▸ TASK REQUIREMENTS
1. Reproduce the passage from the post about starting a sandbox campaign, beginning at "Sandbox RPG campaign in" and ending at "first sandbox campaign?".
2. In the post about starting a sandbox campaign, how much preparation does the Forbidden Lands GM's Guide say is plenty most of the time?

▸ TEXT PASSAGE
**********

Home » RPG in the Time of Plague – How did I start to run a sandbox campaign? 7-item to-do list

RPG in the Time of Plague – How did I start to run a sandbox campaign? 7-item to-do list

Sandbox RPG campaign in the time of plague
This sandbox campaign was mean to the characters. But it all started out of the mean time for myself. Photo by Jeremy Bezanger on Unsplash

Little time for preparing sessions, having to schedule them to late hours and simultaneous drive to play something exciting – it’s all made me run my first sandbox RPG campaign. The concept appeared to me from time to time on the Internet, but I wasn’t very familiar with it. But when I read in the Forbidden Lands GM’s Guide that “15–30 minutes of preparation is plenty most of the time”, I was sold on it immediately. So why and how I did actually start my first sandbox campaign?

**********

Saved data entries:
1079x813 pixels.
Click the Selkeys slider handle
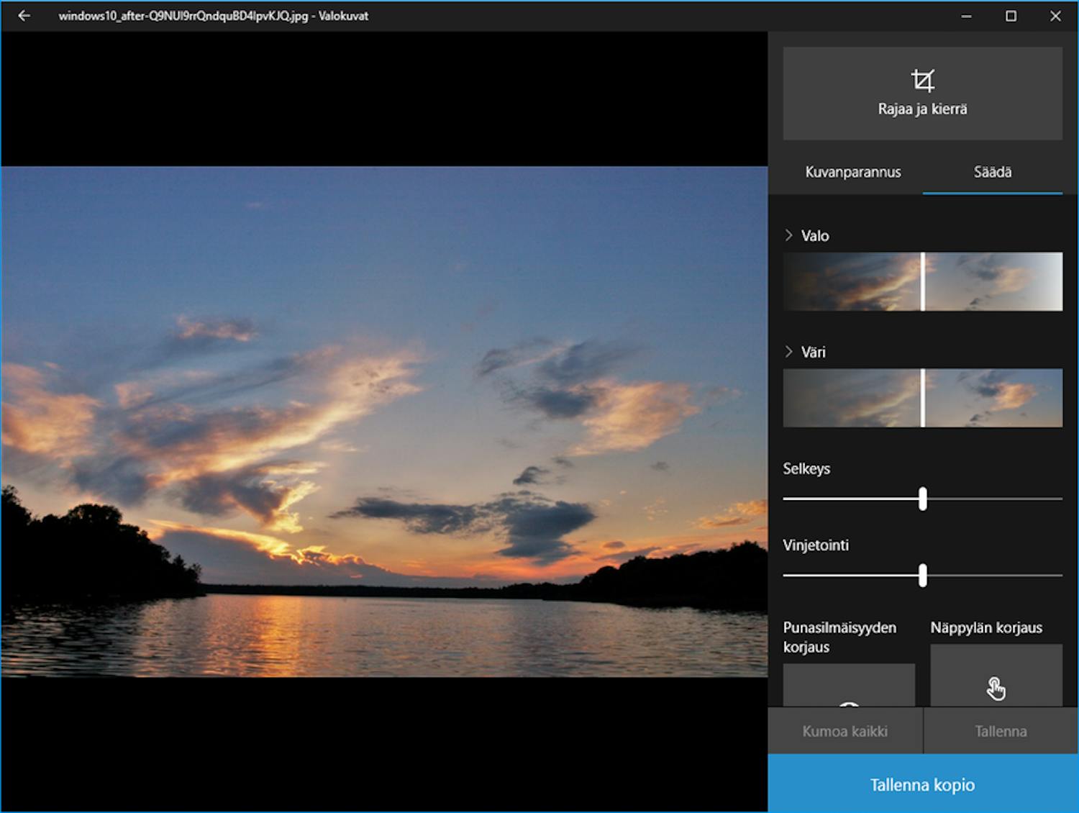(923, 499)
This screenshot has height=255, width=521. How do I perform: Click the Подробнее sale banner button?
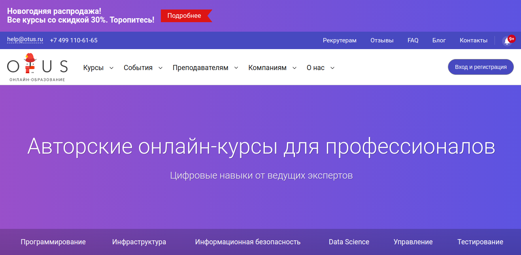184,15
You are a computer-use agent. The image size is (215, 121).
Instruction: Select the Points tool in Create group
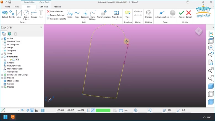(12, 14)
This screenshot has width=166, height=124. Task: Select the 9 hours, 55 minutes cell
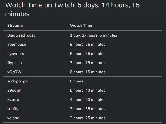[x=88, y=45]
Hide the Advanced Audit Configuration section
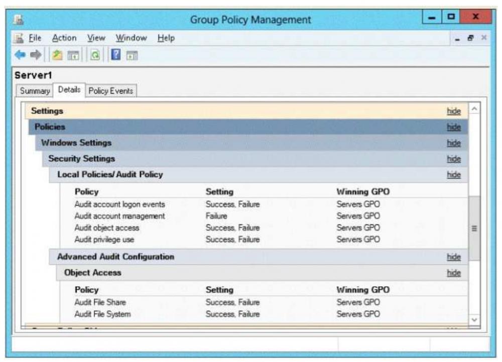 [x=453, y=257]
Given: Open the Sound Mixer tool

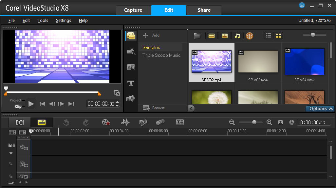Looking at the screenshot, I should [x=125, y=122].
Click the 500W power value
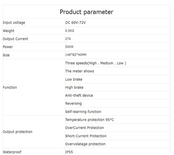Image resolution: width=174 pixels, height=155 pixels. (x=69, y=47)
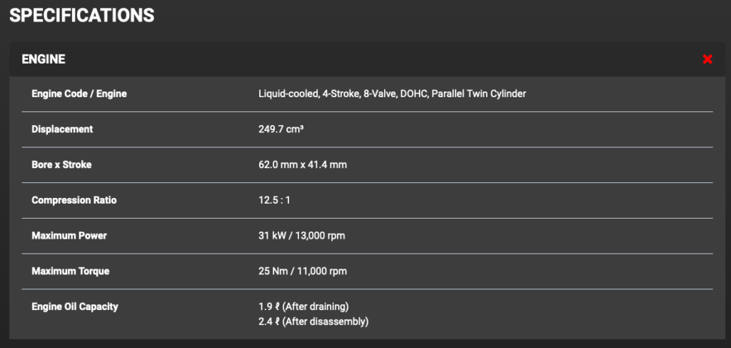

**********

▸ COMPLETED EXERCISE
1.
Sandbox RPG campaign in the time of plague
This sandbox campaign was mean to the characters. But it all started out of the mean time for myself. Photo by Jeremy Bezanger on Unsplash

Little time for preparing sessions, having to schedule them to late hours and simultaneous drive to play something exciting – it’s all made me run my first sandbox RPG campaign. The concept appeared to me from time to time on the Internet, but I wasn’t very familiar with it. But when I read in the Forbidden Lands GM’s Guide that “15–30 minutes of preparation is plenty most of the time”, I was sold on it immediately. So why and how I did actually start my first sandbox campaign?

2. 15–30 minutes